In last week's UPDATE, I wrote about the Links feature in Outlook that lets you associate any Outlook item with one or more contacts. Like most features, Links has limitations. I've often heard users complain that Outlook always displays the default Contacts folder. You can't require Outlook to display a more convenient folder when you click the Contacts button on an Outlook item to create a new link. Although you can navigate to any other Contacts folder, you can't make Outlook show, for example, a public contacts folder by default.

I've also noticed a quirk in the task and journal items, both of which have a Companies field. When you update the Contacts box to add a new link to a contact, Outlook automatically adds the contact's company name to the Companies field. If you later remove the contact, however, Outlook doesn't remove the company name. As a result, your task and journal items might contain up-to-date contacts but outdated company information.

Programmers who want to incorporate links into their Outlook application should look in Outlook VBA Help for topics about the Links collection and Link object. The collection provides standard Add, Item, and Remove methods that let you manage the links. The Link object's crucial Item property returns the actual ContactItem object that the Link represents. This makes it easy to retrieve information about linked contacts. I have posted an Outlook 2000 VBA code sample at http://www.slipstick.com/dev/code/linkcompany.htm that keeps the Companies field in journal items updated with the company name of just one contact—thus addressing the problem mentioned earlier.

A two-way connection exists between items and contacts. From within an item, you can double-click the underlined name in the Contacts box to see the related contact. With the contact open on your screen, you can switch to the Activities tab to see all the items related to the contact. The Show drop-down list on the Activities tab lists several types of related items, such as Upcoming Tasks/Appointments, as well as All Items. The user can configure these choices; Outlook calls them activity folder groups. To modify a group or add a new one, right-click the Contacts folder, choose Properties, and switch to the Activities tab. The Activities tab includes buttons to copy, modify, and reset the built-in groups. You can also create, modify, and delete new groups.

Activity groups have two significant limitations. You can't combine folders from two different information stores. In other words, you can't create a group that searches both the Sent Items folder in your Exchange mailbox and the Sent Items folder in a Personal Folders file containing archived messages.

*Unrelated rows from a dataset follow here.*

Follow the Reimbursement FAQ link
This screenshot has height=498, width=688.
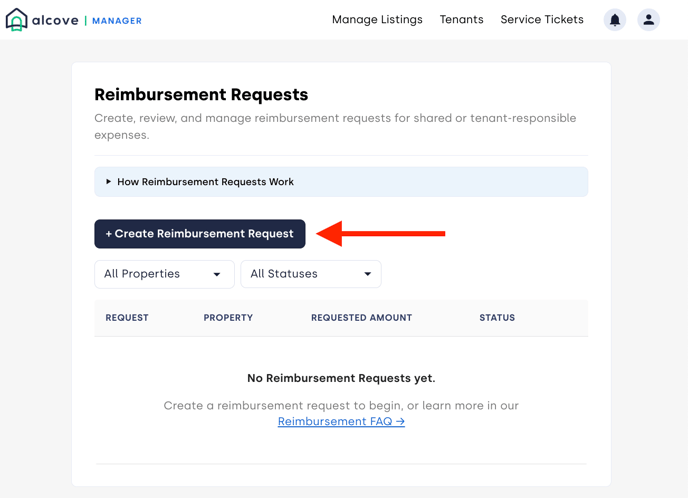pyautogui.click(x=341, y=422)
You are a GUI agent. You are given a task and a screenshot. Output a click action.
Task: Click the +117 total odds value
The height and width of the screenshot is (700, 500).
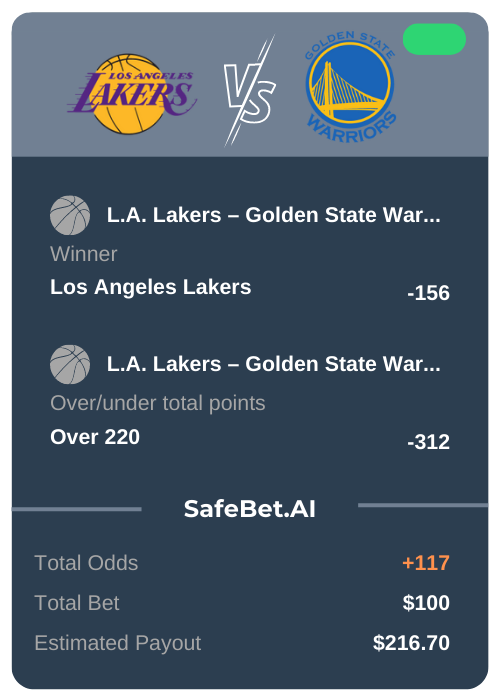[426, 563]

The other activity-group limitation affects public folders and resembles the Exchange Server limitation: You can't search multiple folders in Public Folders. For a contacts folder in Public Folders, each activity group can contain only one folder. You can't configure an activity group to point to a public folder and also its subfolders. The first limitation also applies, of course. A group can't include both a public journal folder and the user's own Journal folder, for example.

Even with those limitations, activity groups are an easy, flexible way to find related information within Outlook. I hope you have fun exploring them and the Links feature.